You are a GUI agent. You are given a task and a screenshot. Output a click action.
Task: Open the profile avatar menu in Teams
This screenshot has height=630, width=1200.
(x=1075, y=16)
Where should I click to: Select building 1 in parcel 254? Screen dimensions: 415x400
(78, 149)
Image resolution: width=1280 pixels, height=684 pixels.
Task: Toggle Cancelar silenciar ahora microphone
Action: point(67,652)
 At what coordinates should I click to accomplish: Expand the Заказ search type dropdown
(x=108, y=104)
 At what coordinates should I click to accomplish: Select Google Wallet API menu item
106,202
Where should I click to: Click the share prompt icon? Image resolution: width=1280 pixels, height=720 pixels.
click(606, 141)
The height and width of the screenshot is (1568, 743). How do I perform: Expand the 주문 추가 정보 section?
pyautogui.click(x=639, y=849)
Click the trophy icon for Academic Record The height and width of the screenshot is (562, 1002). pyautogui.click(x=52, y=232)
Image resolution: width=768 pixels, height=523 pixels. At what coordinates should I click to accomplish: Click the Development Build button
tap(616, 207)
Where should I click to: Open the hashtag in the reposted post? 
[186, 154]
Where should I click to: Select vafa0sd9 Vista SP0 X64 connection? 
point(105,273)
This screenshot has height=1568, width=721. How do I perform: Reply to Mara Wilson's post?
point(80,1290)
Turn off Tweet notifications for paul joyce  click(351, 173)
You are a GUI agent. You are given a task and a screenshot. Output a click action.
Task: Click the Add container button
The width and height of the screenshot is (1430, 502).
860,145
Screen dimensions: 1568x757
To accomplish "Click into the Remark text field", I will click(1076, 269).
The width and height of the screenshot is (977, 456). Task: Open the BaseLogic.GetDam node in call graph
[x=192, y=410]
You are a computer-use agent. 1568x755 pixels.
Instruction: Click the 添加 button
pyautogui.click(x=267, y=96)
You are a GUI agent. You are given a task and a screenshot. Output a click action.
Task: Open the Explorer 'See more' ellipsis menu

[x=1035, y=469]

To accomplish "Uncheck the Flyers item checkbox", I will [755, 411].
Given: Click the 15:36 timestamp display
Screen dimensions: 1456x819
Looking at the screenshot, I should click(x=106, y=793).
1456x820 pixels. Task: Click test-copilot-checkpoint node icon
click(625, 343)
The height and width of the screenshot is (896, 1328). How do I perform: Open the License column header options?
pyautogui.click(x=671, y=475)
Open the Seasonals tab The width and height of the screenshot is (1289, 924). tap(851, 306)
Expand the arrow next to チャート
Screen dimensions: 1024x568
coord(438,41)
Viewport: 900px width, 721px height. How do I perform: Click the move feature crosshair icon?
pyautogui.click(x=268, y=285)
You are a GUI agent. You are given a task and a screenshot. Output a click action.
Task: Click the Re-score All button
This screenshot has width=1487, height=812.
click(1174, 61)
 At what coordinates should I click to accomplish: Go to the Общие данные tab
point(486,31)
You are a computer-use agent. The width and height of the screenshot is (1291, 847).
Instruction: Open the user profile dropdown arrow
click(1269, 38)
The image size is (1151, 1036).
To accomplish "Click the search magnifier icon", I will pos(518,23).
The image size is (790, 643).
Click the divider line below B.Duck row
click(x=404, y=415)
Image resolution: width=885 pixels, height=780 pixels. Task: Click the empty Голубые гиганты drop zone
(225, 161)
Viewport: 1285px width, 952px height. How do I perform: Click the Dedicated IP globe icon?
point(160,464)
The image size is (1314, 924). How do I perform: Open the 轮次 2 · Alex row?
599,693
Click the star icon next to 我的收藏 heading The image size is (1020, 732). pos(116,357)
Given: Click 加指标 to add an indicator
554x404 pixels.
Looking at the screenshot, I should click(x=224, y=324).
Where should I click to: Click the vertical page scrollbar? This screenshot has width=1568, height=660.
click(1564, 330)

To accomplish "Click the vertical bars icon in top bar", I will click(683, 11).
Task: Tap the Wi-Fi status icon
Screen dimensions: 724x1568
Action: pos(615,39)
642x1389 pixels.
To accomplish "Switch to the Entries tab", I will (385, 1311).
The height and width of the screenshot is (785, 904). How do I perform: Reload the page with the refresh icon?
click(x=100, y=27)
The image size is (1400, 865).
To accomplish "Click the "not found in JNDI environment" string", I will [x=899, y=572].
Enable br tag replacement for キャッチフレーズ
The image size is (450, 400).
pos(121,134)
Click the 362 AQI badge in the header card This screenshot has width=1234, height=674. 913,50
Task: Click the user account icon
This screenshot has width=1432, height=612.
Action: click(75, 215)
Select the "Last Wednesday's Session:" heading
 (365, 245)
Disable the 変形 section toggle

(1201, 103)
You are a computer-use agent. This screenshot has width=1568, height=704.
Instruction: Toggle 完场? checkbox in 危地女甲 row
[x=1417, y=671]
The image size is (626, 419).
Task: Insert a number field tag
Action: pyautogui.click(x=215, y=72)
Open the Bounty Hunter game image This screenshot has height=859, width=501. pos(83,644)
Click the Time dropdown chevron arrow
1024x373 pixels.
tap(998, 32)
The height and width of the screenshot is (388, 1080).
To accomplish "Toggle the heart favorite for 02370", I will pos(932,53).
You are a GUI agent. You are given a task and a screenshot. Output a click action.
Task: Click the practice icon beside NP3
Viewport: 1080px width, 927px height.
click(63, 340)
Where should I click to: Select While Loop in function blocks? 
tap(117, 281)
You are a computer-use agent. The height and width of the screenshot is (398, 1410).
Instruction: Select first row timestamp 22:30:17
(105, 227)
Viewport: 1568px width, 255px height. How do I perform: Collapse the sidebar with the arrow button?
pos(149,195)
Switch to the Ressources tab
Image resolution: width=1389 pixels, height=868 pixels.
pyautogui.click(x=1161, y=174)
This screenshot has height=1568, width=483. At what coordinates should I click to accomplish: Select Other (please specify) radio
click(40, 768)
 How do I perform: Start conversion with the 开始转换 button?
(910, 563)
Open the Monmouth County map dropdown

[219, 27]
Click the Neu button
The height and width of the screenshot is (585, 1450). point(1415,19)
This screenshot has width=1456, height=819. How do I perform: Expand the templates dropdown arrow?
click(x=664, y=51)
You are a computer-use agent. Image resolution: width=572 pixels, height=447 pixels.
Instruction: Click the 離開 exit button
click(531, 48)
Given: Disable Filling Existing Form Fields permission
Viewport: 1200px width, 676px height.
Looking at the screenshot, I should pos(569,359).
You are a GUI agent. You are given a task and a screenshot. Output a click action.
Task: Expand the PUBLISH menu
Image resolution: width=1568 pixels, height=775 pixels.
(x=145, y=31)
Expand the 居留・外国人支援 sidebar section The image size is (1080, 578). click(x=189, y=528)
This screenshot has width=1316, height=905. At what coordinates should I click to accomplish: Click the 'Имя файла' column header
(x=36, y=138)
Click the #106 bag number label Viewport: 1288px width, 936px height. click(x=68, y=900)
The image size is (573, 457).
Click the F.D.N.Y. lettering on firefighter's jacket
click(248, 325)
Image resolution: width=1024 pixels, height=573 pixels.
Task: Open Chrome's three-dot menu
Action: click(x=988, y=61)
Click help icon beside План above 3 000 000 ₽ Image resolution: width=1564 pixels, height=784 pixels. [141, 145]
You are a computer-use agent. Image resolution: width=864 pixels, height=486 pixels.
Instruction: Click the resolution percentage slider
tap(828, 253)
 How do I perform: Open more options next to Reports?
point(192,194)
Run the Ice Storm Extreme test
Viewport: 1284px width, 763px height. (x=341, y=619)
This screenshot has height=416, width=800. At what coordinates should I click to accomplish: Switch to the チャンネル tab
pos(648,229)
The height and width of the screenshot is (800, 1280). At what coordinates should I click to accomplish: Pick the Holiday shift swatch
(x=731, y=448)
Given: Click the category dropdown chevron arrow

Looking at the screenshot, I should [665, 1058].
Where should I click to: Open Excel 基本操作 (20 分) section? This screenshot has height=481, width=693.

----

WRITTEN REQUEST: In the listing, swap "Remark" for "Comment" in the lines between the one containing "At what coordinates should I click to accomplish: Select Google" and the one containing "[x=192, y=410]", inclusive, and write out only those lines with everything else unchanged.

SOLUTION TO THE EXERCISE:
 At what coordinates should I click to accomplish: Select Google Wallet API menu item
106,202
Where should I click to: Click the share prompt icon? Image resolution: width=1280 pixels, height=720 pixels.
click(606, 141)
The height and width of the screenshot is (1568, 743). How do I perform: Expand the 주문 추가 정보 section?
pyautogui.click(x=639, y=849)
Click the trophy icon for Academic Record The height and width of the screenshot is (562, 1002). pyautogui.click(x=52, y=232)
Image resolution: width=768 pixels, height=523 pixels. At what coordinates should I click to accomplish: Click the Development Build button
tap(616, 207)
Where should I click to: Open the hashtag in the reposted post? 
[186, 154]
Where should I click to: Select vafa0sd9 Vista SP0 X64 connection? 
point(105,273)
This screenshot has height=1568, width=721. How do I perform: Reply to Mara Wilson's post?
point(80,1290)
Turn off Tweet notifications for paul joyce  click(351, 173)
You are a GUI agent. You are given a task and a screenshot. Output a click action.
Task: Click the Add container button
The width and height of the screenshot is (1430, 502).
860,145
Screen dimensions: 1568x757
To accomplish "Click into the Comment text field", I will click(1076, 269).
The width and height of the screenshot is (977, 456). Task: Open the BaseLogic.GetDam node in call graph
[x=192, y=410]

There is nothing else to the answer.